### [Your task]
Copy the listing lines starting with the line that contains "This screenshot has height=572, width=916." and going on through the line that contains "Action: tap(251, 500)", changing "Select" to "Choose" and leaving everything else the same. Leave out the pictures.

### [Records shown]
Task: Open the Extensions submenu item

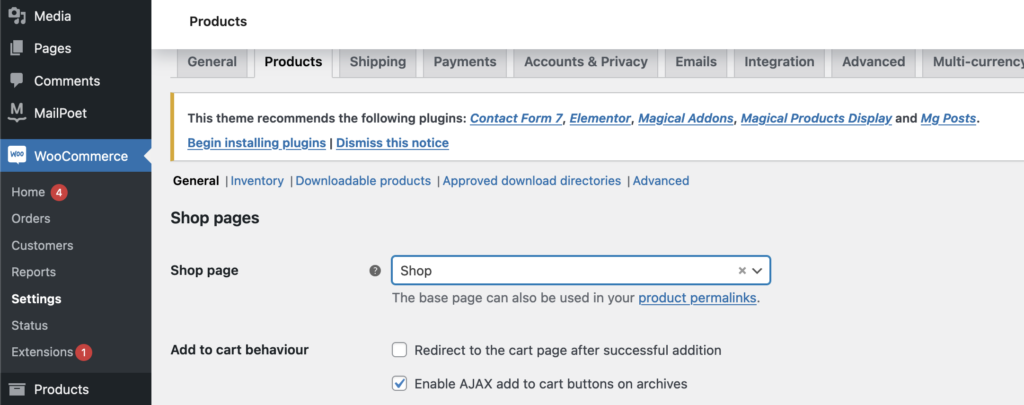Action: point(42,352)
--
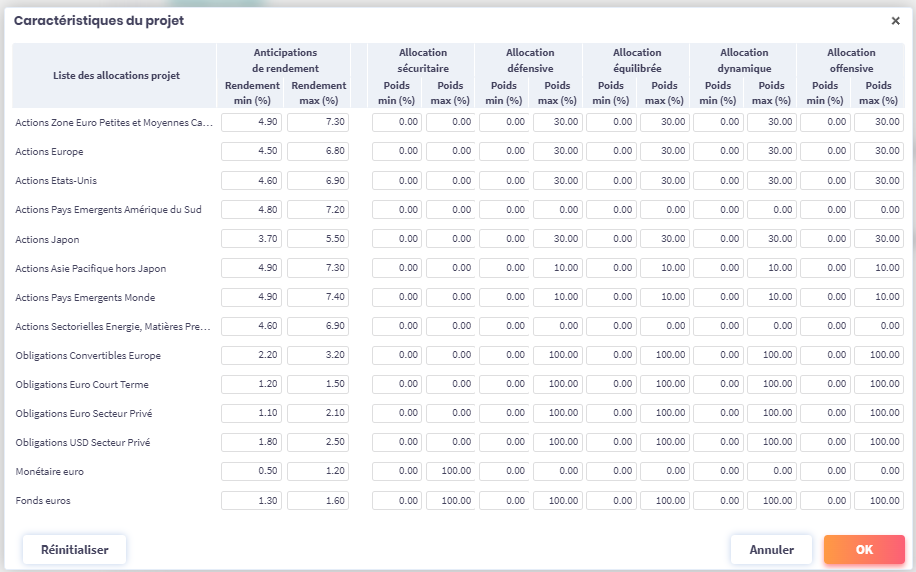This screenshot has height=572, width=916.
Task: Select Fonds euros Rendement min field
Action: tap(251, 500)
==
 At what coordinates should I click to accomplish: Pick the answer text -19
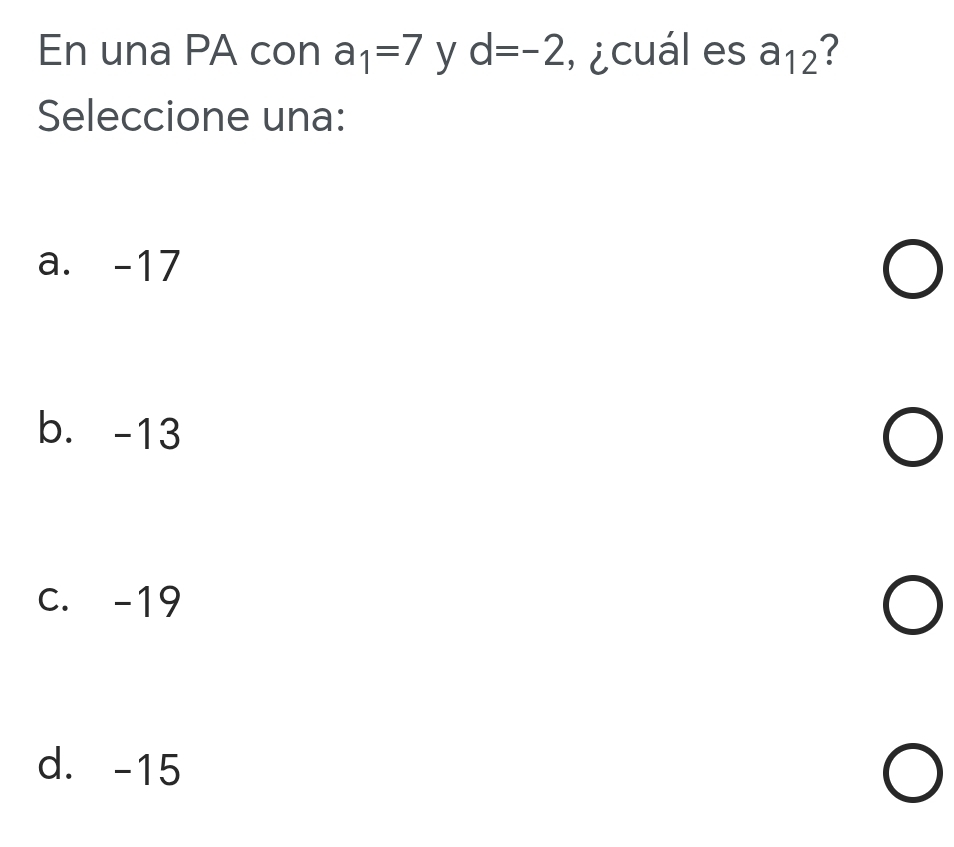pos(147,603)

### [Final result]
This screenshot has height=572, width=916.
Task: Choose Fonds euros Rendement min field
Action: tap(251, 500)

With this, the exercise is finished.